WORK REQUEST.
Copy word for word the lines in the records below, starting at the line with "The width and height of the screenshot is (636, 466)." and ending at the line with "Task: Click the plus icon in 新增 button". Skip the pictures.

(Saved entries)
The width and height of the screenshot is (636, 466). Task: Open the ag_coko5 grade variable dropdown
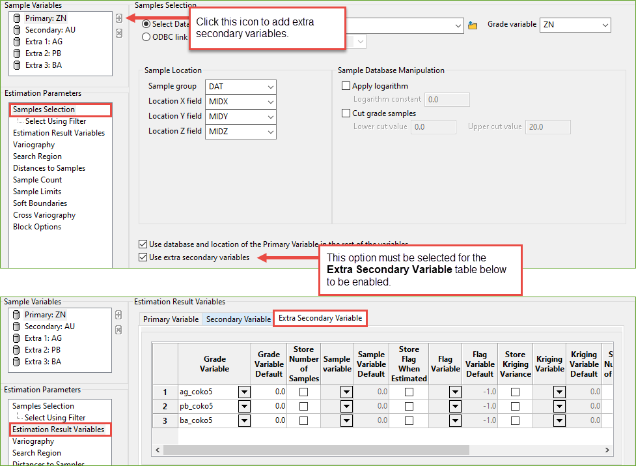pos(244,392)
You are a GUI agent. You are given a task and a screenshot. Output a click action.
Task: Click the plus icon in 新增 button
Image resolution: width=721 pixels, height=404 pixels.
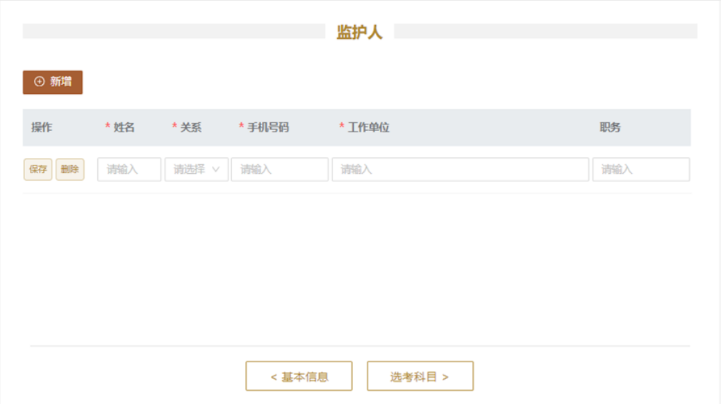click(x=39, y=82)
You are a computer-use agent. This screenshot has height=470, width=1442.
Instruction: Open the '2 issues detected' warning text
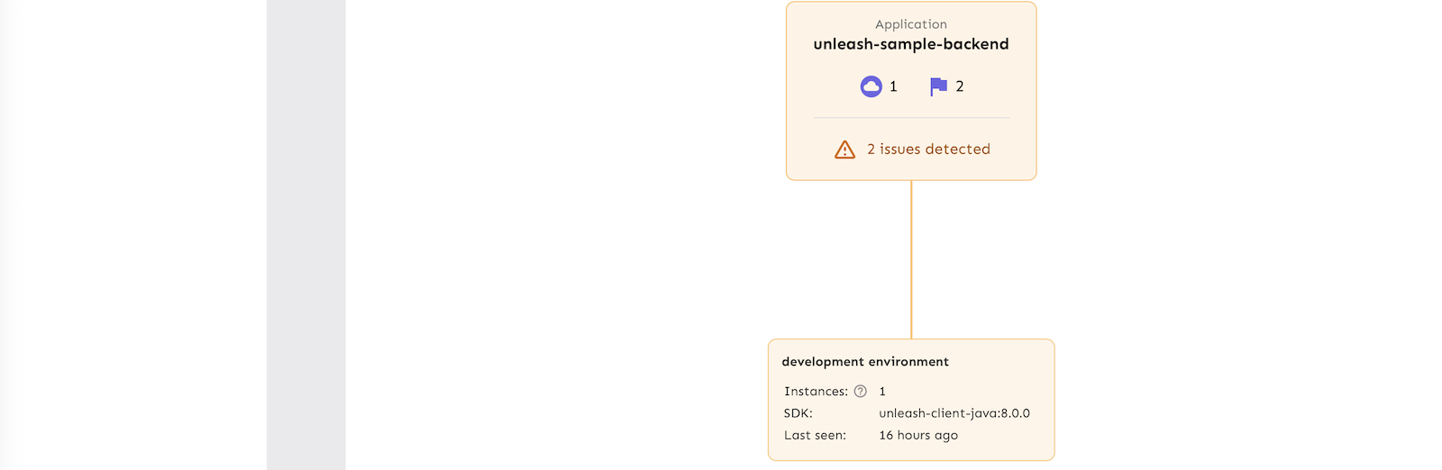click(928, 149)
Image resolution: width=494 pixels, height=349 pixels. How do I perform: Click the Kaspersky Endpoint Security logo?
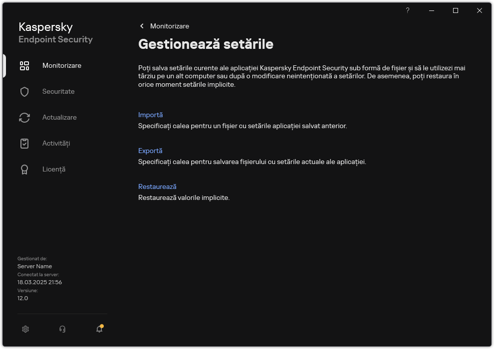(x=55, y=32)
==
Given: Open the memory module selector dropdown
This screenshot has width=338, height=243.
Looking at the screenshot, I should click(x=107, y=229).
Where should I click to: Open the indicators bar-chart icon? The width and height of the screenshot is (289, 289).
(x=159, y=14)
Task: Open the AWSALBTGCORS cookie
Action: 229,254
---
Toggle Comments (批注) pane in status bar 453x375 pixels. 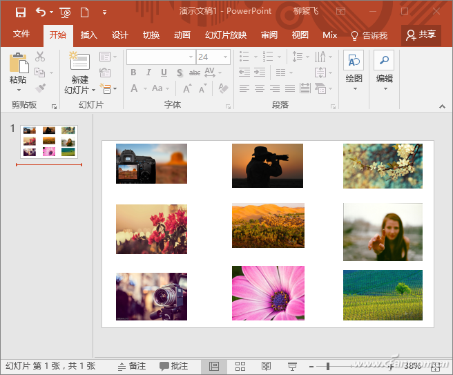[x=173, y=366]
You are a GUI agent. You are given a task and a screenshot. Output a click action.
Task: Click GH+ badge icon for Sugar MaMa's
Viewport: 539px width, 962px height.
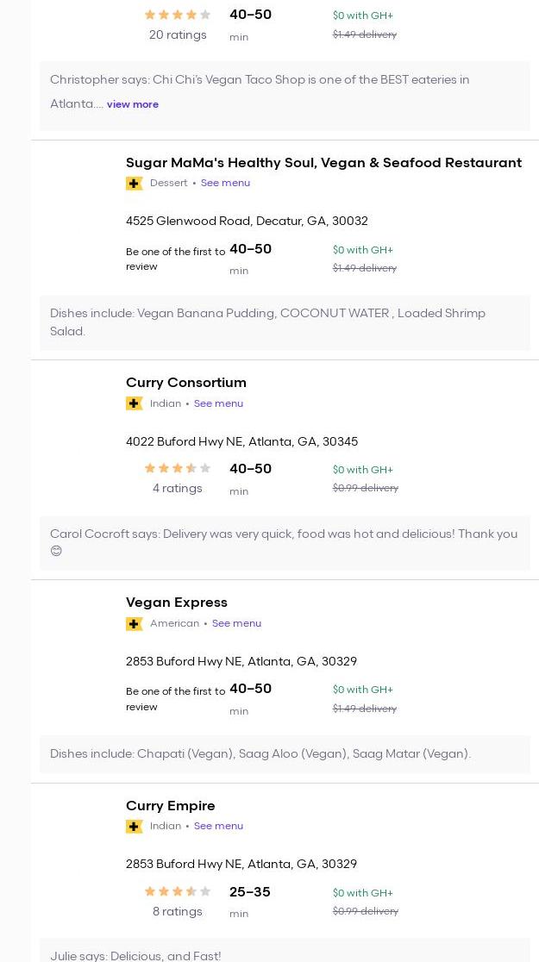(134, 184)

ANSWER FOR THE TASK.
The width and height of the screenshot is (636, 466). Task: Open the ag_coko5 grade variable dropdown
pos(244,392)
You are a GUI agent. You are given a task and a screenshot. Output a click action.
Task: Click the plus icon in 新增 button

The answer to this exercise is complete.